--- DATA SUPPLIED ---
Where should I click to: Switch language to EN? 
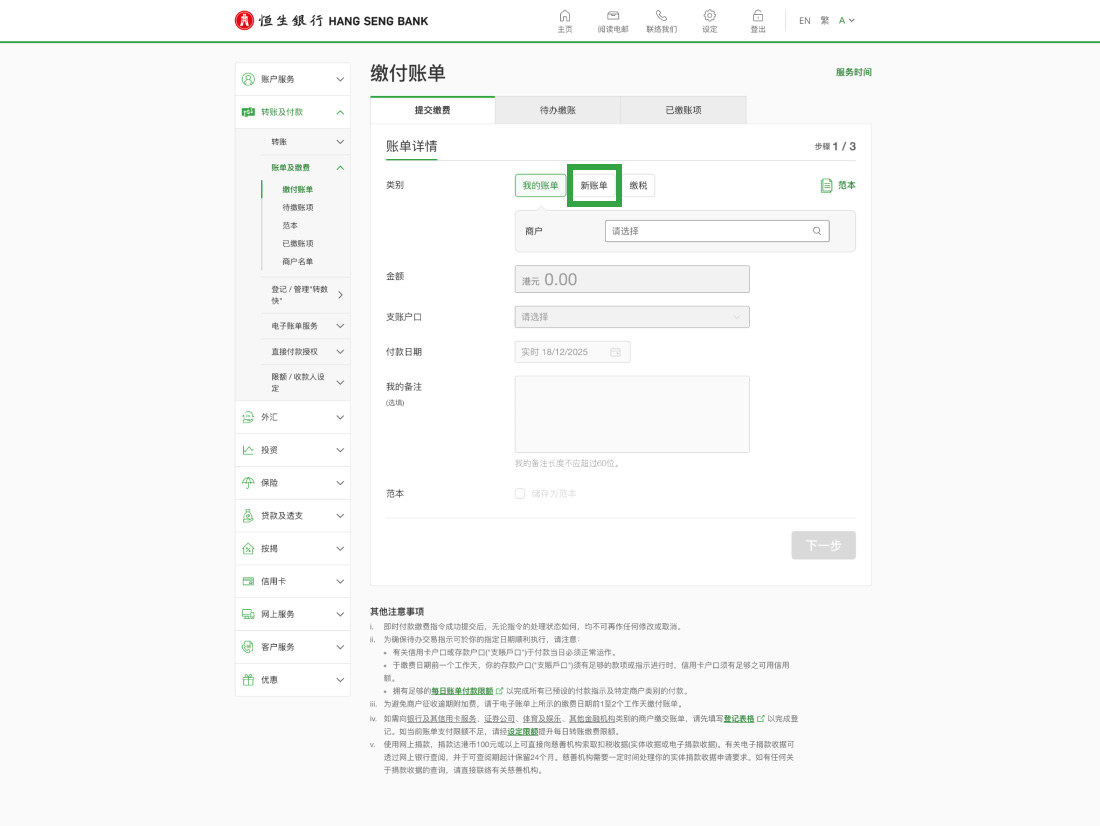805,20
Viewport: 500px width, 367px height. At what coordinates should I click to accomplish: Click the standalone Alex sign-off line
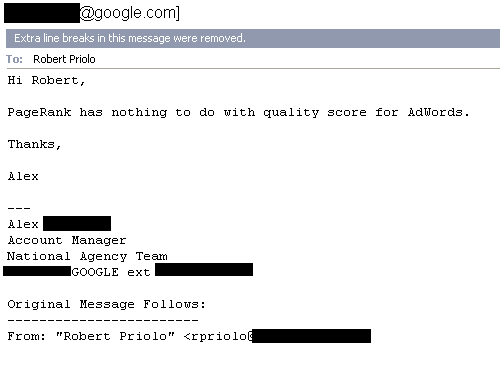coord(23,176)
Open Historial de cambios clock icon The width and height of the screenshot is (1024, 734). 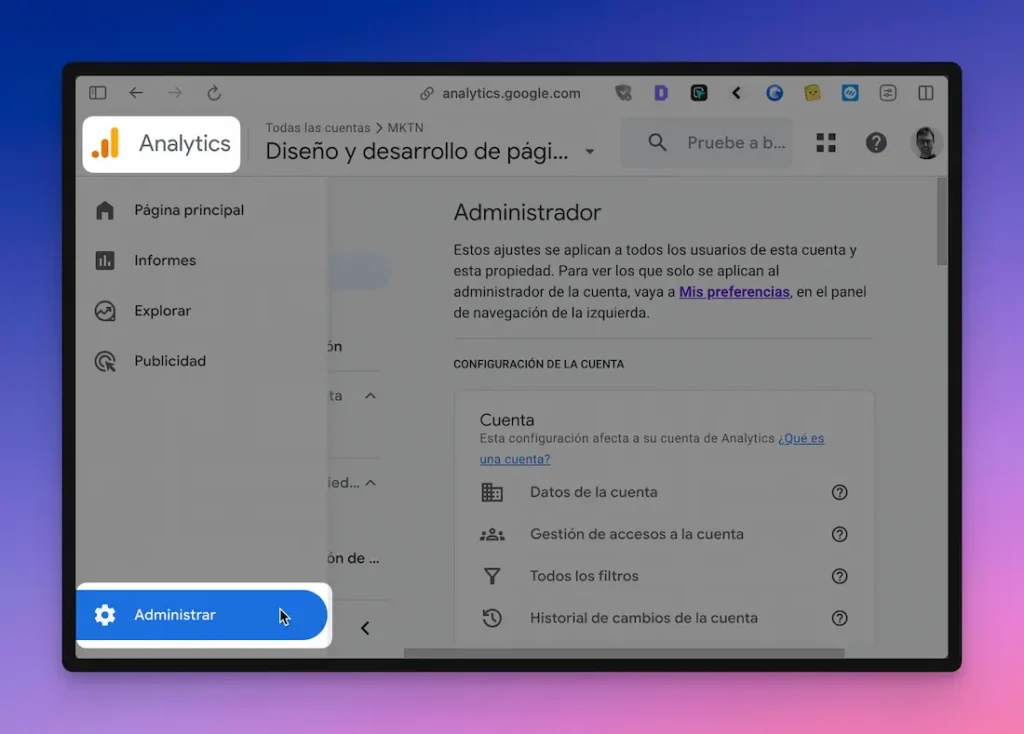tap(492, 618)
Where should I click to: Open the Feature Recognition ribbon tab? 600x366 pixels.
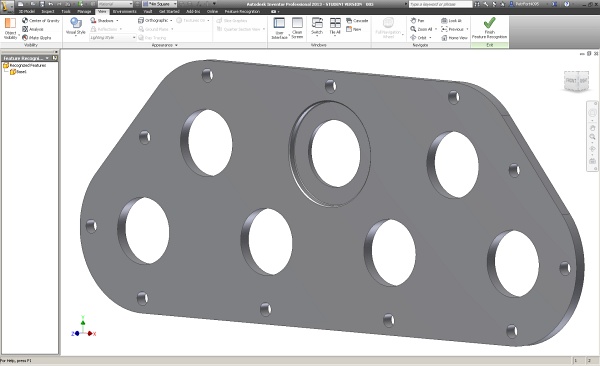(242, 11)
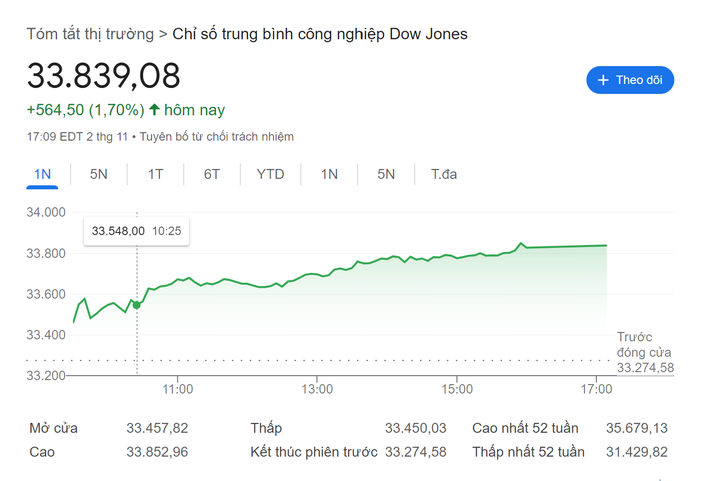Click the green up arrow beside hôm nay
The image size is (720, 481).
tap(154, 109)
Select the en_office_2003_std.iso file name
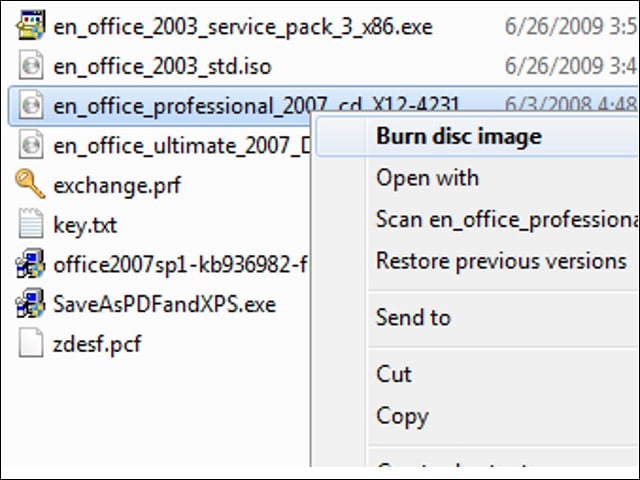640x480 pixels. click(x=162, y=67)

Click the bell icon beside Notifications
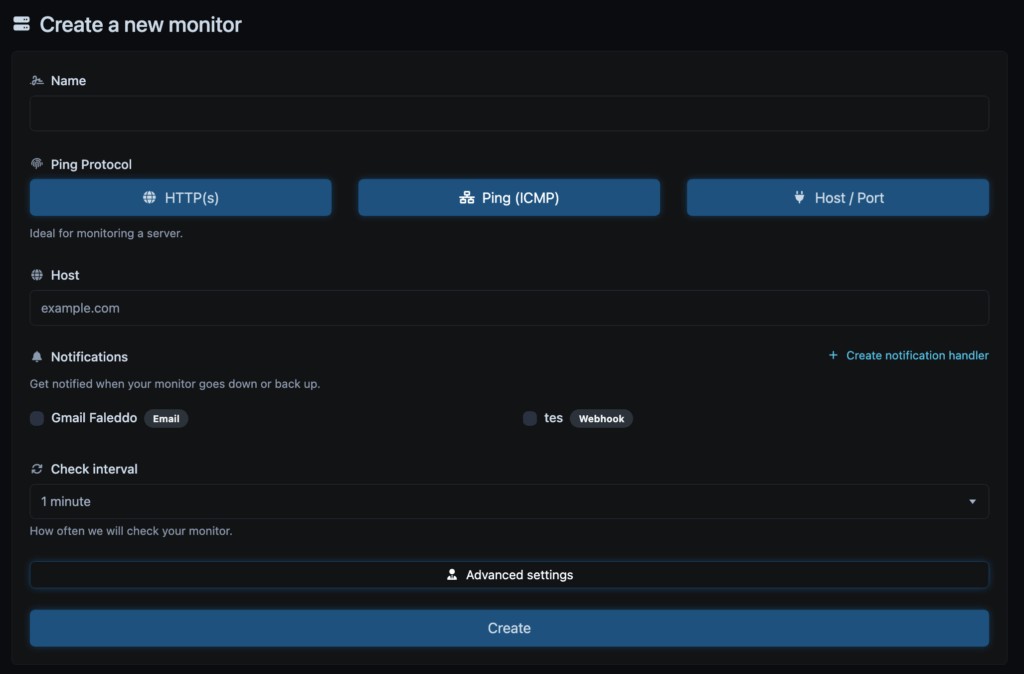point(37,357)
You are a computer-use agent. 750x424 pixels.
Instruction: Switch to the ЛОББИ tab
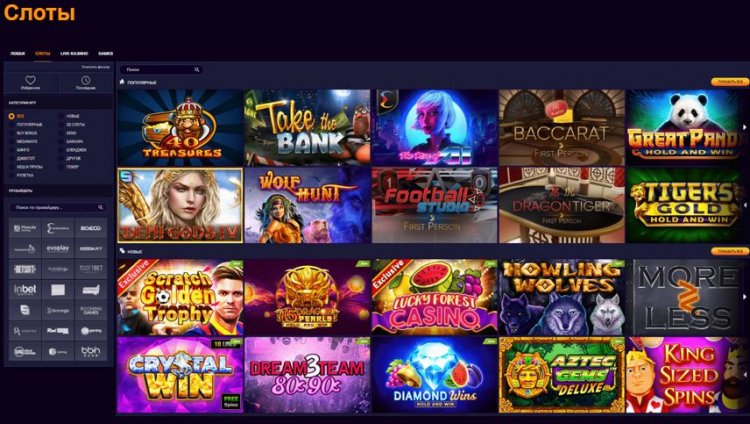click(18, 54)
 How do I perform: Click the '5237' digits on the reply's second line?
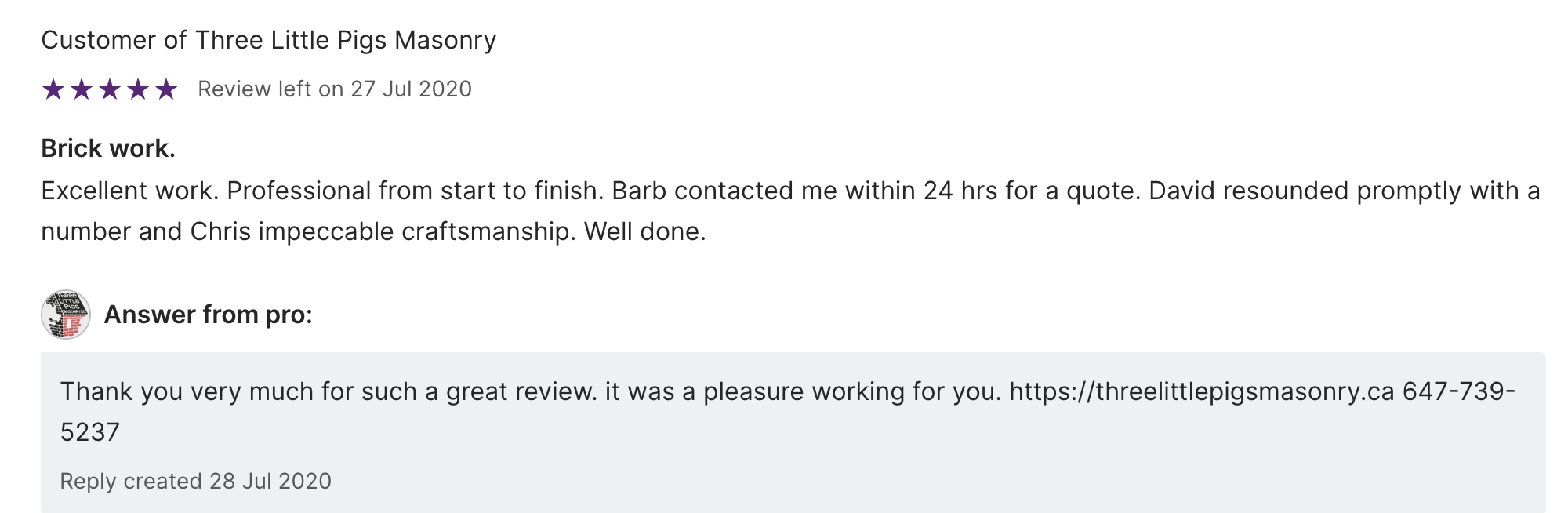click(90, 432)
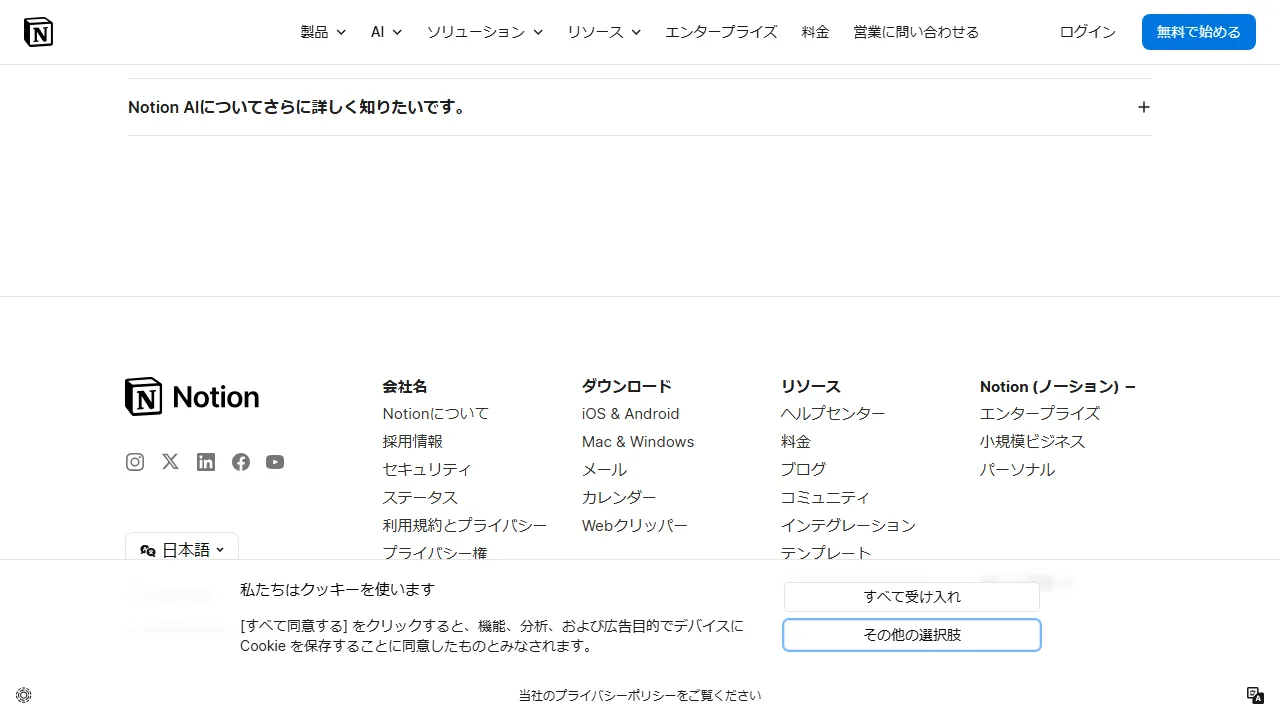The image size is (1280, 720).
Task: Expand the Notion AI FAQ item
Action: click(x=1143, y=107)
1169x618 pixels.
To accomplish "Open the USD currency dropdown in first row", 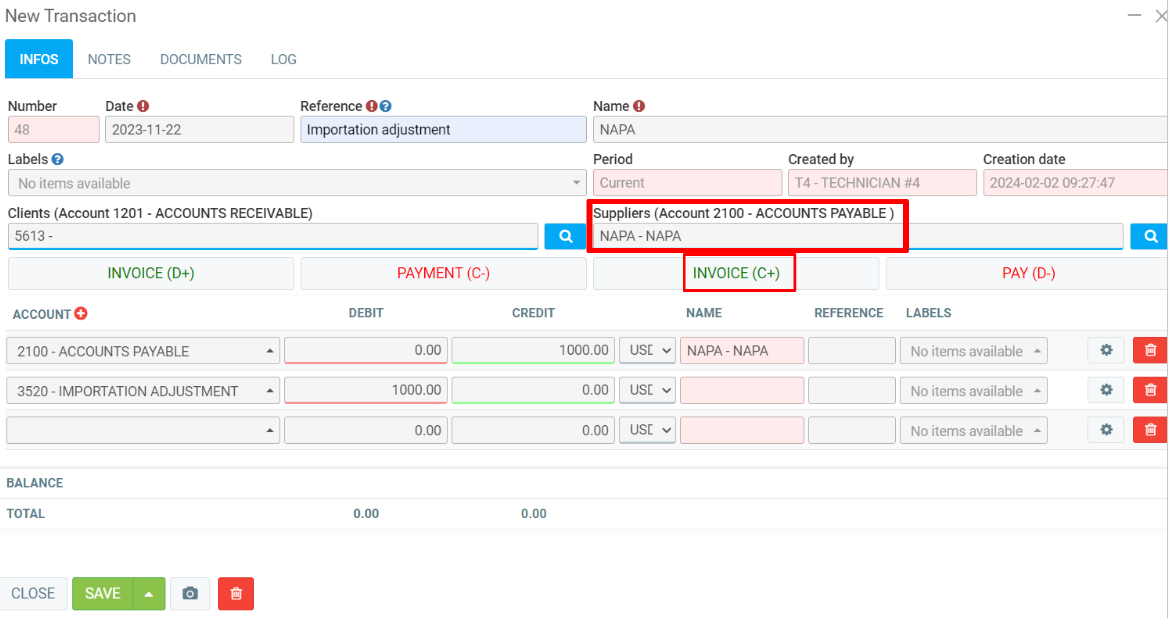I will coord(647,351).
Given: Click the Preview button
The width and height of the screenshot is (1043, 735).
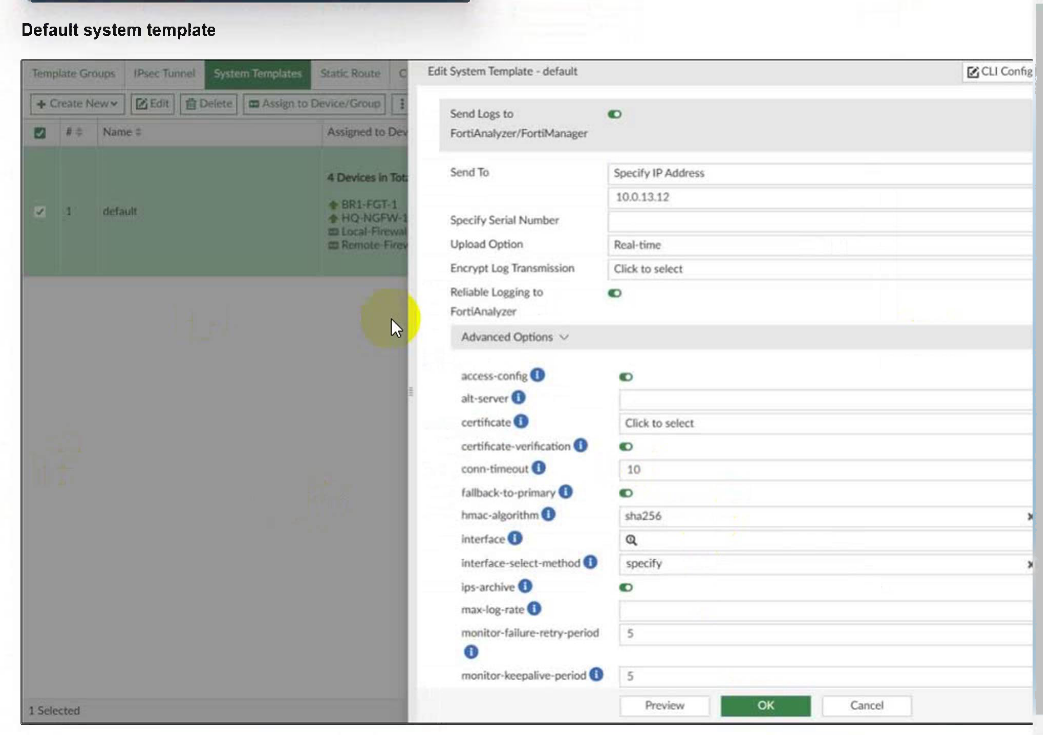Looking at the screenshot, I should point(664,705).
---
WORK ORDER: Take the line that contains "Given: Click the Preview button" and every line after it down to the last line of the entries above, and output them exactly, with nothing else and no pictures.

FINAL ANSWER:
Given: Click the Preview button
The width and height of the screenshot is (1043, 735).
Looking at the screenshot, I should point(664,705).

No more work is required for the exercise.